Granddaddy Purple reviews
Read people’s experiences with the cannabis strain Granddaddy Purple.
It's like my glass of warm milk. I keep it next to me at night, it helps me sleep peacefully, and it goes well with cookies.
A great strain for unwinding after a long day. It felt rather like a piece of fabric being rolled out and smoothed of wrinkles & knots. All the tension unraveling itself ever so relieving-ly. The flavor starts somewhat zesty on the fornote & a mild umani mid with an exhale of blueberry 🫐 or grape 🍇 depending on your pallet.
its a strong one! but it's definitely my favorite I feel like a little goes a long way. I have anxiety and if I take a few puffs from a joint it helps a lot. just don't smoke too much at once. one thing I notices is it slows down my mental state. I feel very tired, relaxed, and mentally slow when I smoke this lol perfect for nighttime
maybe a new favorite lol
I've smoked a lot of different strains. This strain though made me feel like a noob. One hit quit. It felt like the first time I've ever smoked, I was baked outta my brains. My new favorite.

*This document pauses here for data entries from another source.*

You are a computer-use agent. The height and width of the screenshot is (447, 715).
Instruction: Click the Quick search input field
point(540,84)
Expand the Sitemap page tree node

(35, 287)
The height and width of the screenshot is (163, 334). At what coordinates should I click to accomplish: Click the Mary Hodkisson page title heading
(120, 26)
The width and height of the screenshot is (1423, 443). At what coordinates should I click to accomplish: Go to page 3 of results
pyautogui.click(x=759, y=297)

I felt my shoulders relax for the first time in a while, bouta watch some Disney+… I’m wanting the Cheez-Itz in my kitchen… but I feel pretty body high, like my limbs are heavy.. I have a weighted blanket and that on me right now would make me feel buried.. idk if that sounds enjoyable, being buried alive? No thank you. I feel pretty great, although my
Mouth be so dry. OH WAIT! I have Tv static water (sparkling water). I’m okay now that I know that. it’s a 5 star rating now. Yep, i feel great 🫠🍃
Middle of the road, definitely not my go to.
My wife and I call it “polio weed.” While it may be obvious, I’ll elaborate. After a single hit, my wife was asleep 2 minutes after she laid down. I, on the other hand, the more seasoned veteran, did not fall asleep directly because I was too preoccupied with how to get up and traverse what felt like a mountain of stairs to get to bed. The movie I had started became totally irrelevant. If you’ve ever been to a fair and ridden the Gravitron, you’ll have an idea of what I went through. It was as though my chair was accelerating and I was experiencing G-forces I’d last felt while stuck to the wall of a spinning ufo at the state fair. Time expanded until it was meaningless. I felt like it had been 3 days since I last ate and I needed food badly. I would’ve eaten just about anything but I was too incapacitated to get to the kitchen. I committed myself to the task of getting up and going to bed, but try as I might I was powerless against my already sleeping body. When I finally mustered the strength to do so, my gait was reminiscent of an old leathery drunk. It took what felt like 15 minutes just to make it upstairs. When I finally summited, I wanted to plant a flag on the top step like they do on Mt. Everest. I needed oxygen and was doubtful that I’d make it the final steps into the bedroom and into bed and considered just crashing on the floor at the top of the stairs. Despite my failing muscles I powered through to my objective. I fell asleep almost immediately, neglecting to complete my usual bedtime routine. This stuff was only 18%, but holy hell if felt like a mainline drip of straight thc and morphine. This is definitely a nighttime strain to take seriously. I can only imagine the concern others would have upon seeing a person try to ambulate on GDP in the daytime. My advice: Prepare yourself ahead of time. Gather food, lots of water, go to the bathroom, brush your teeth, put on your pj’s and get to where you want to end up; only then should you partake, because it will hit you like a 2x4 to the forehead and send you reeling into the void. The synapses responsible for controlling your legs won’t work and you’ll walk like you did that one time after a six pack, a couple Jack and Cokes and 6 shots of Jagermeister.